Saturday, August 29, 2009

Top Ten Trout Town? Asheville?



This could be a good thing or a horribly disastrous thing. My neighborhood has been tagged by Forbes Magazine as being close to one of the Top Trout Towns of North America, and I am tempted to write to the editors to complain.
I live in Transylvania County near the Blue Ridge Parkway. My backyard is the Pisgah National Forest. Walk 3 miles from my front porch, and you will find a nifty 50-foot waterfall. I can walk to four different creeks and catch wild trout. Across the road, fat rainbows splash and play. About a mile down the road, big browns lurk on the bottoms.
It’s never crowded.
Until now.
We are within a 45-minute drive from the city of Asheville, which now has been dubbed No. 10 in the TTT list.
That’s sorta like wearing a bullseye on your back. They’ll all be gunning for our trout.
Like we don’t have enough tourists driving their SUVs at 5 mph through our neighborhoods already.

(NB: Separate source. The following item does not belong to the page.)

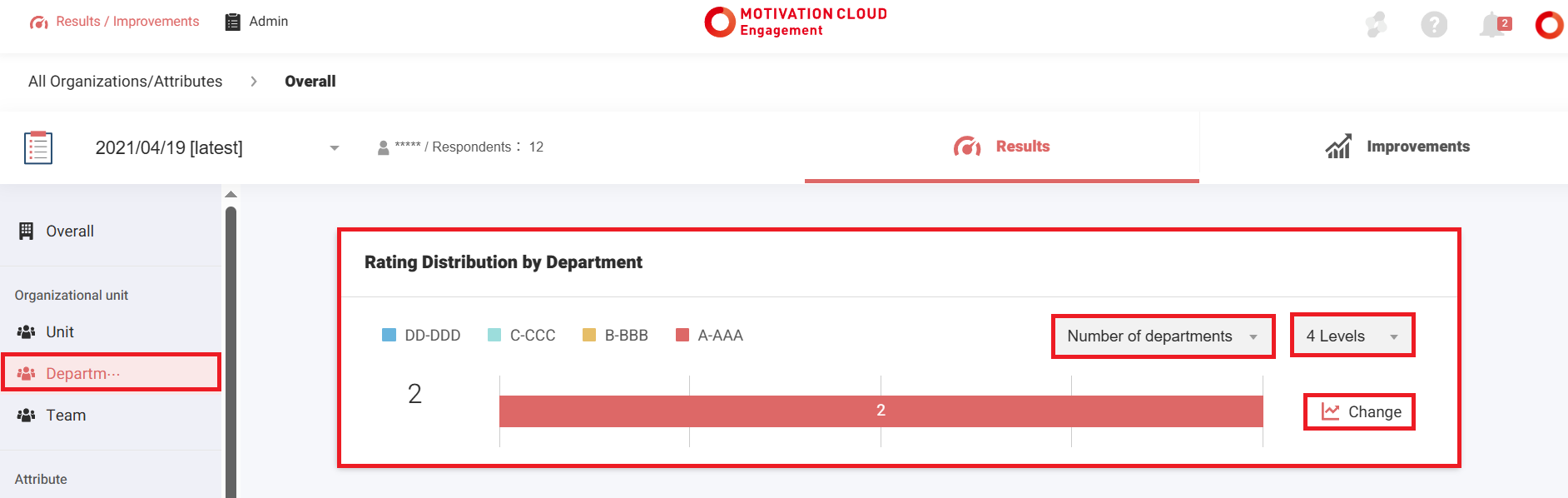Click the B-BBB yellow color swatch

(589, 336)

Usually, magazines that come up with such lists ignore western North Carolina. All the great rivers are out west or up north in Sarah Palin land … you know, within sight of Russia. Nobody ever picks Asheville, which by the way is a city and not a town. A town is something like Rosman, with one grocery store and a community swimming pool.
But I guess Asheville is a good headquarters stop for visiting fly fishers. The article touts trout, but the French Broad River flows through the city and that big ole river is also full of smallmouth bass and muskie, so there is more to fish for than just salmonids. You can wade the river in some low spots and cast from a boat in others.

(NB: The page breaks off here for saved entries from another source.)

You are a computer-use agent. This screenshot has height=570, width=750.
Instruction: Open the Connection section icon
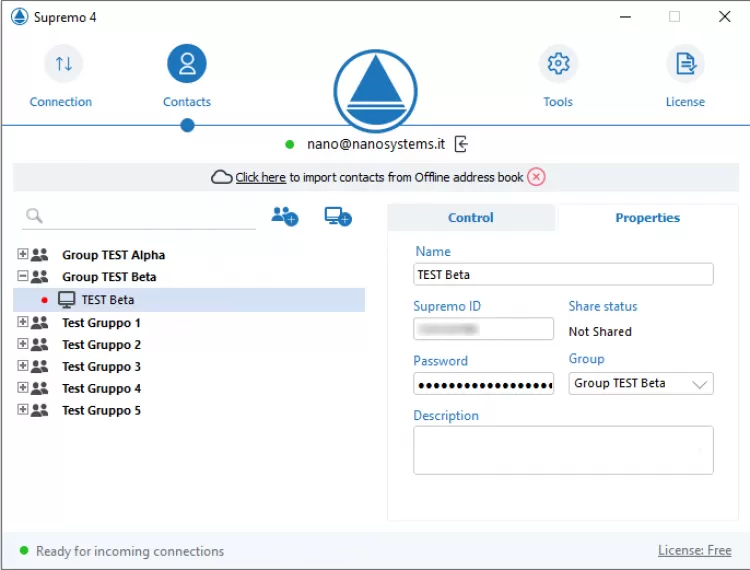(x=63, y=65)
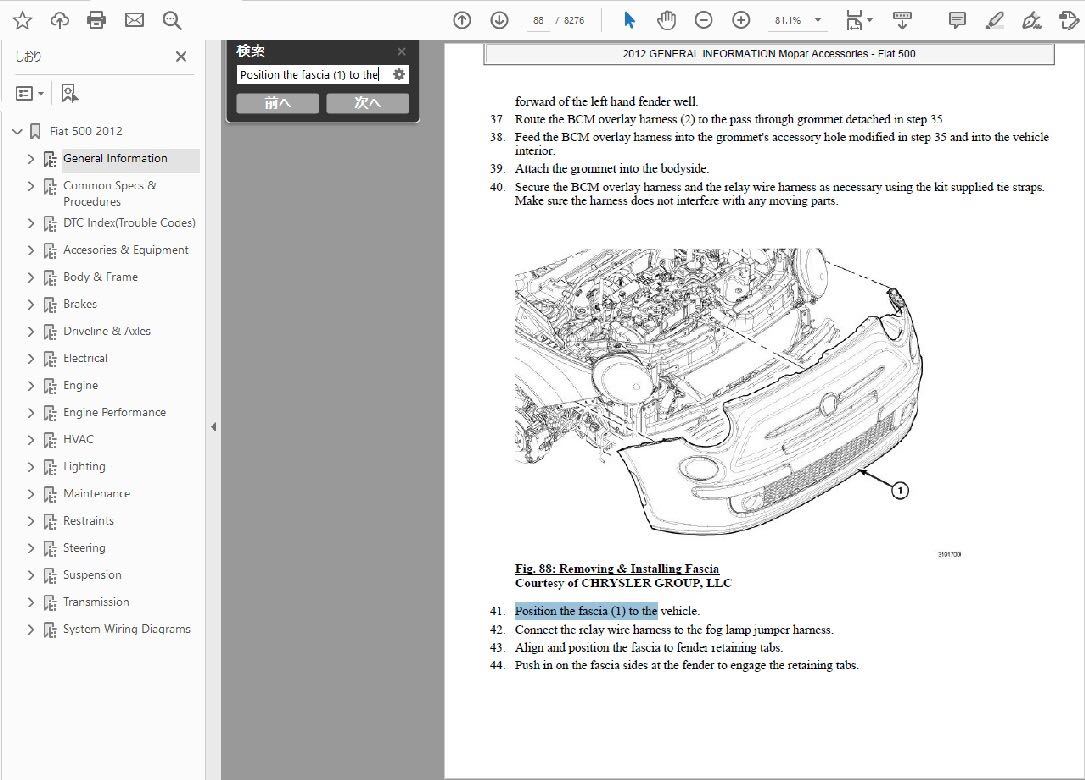Open search options with the gear icon

point(398,74)

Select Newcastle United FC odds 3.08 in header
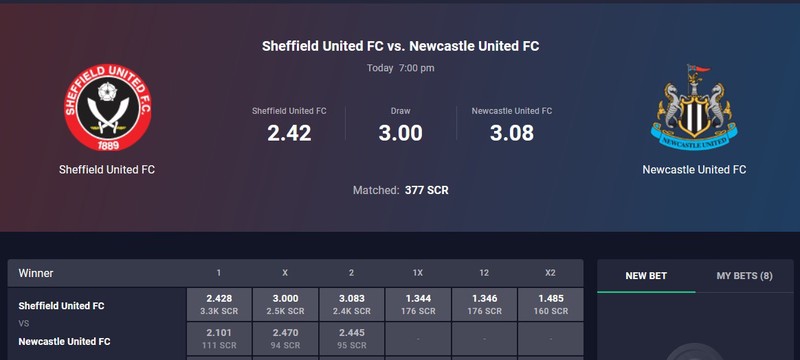pos(512,133)
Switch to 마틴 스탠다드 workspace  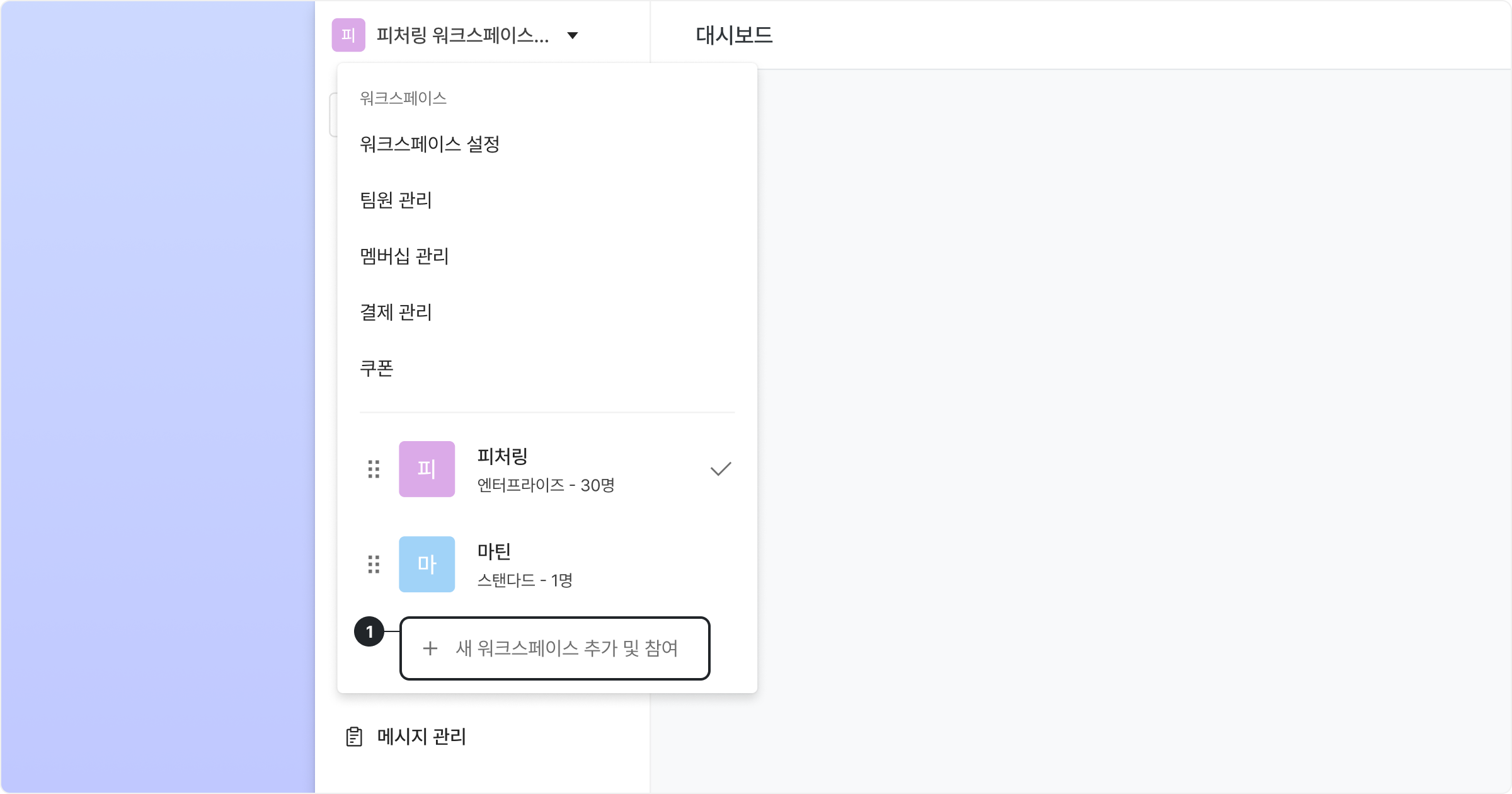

Within an hour or so drive, you can hit prime trout water in just about any direction. Go east, find Wilson Creek. Go west, find the Davidson. Go north into Tennessee, find the South Holston River, a tailrace that has wild brown trout as big as German shepherds, though they are not as easily caught.
I’m surrounded by waters full of all types of fish, but mostly I concentrate on the trout. In 20 years, I have barely scratched the surface and its doubtful I will ever fish them all.
So far, for the record I’ve slayed ‘em at the South and North Forks of the French Broad River, the Davidson, Avery Creek, Courthouse Creek, Hickey Fork, Beegum Creek, the Pigeon River, Kiesee, Big Creek, Whitewater, Laurel Creek, Reems Creek, Doe Creek, the Watauga and the South Holston.
And there are a host of others I never got a name for. I couldn’t fish all these creeks and rivers in WNC in two lifetimes.
So, upon serious reflection, I will venture the guess that I will always be able to find a creek or river to cast a fly that is not crowded.
Being tagged as a Top Tenner may not be so bad after all.
Bring ‘em on.
We got room.
Just try not to drive so slooooooooooowly. There’s trout waiting.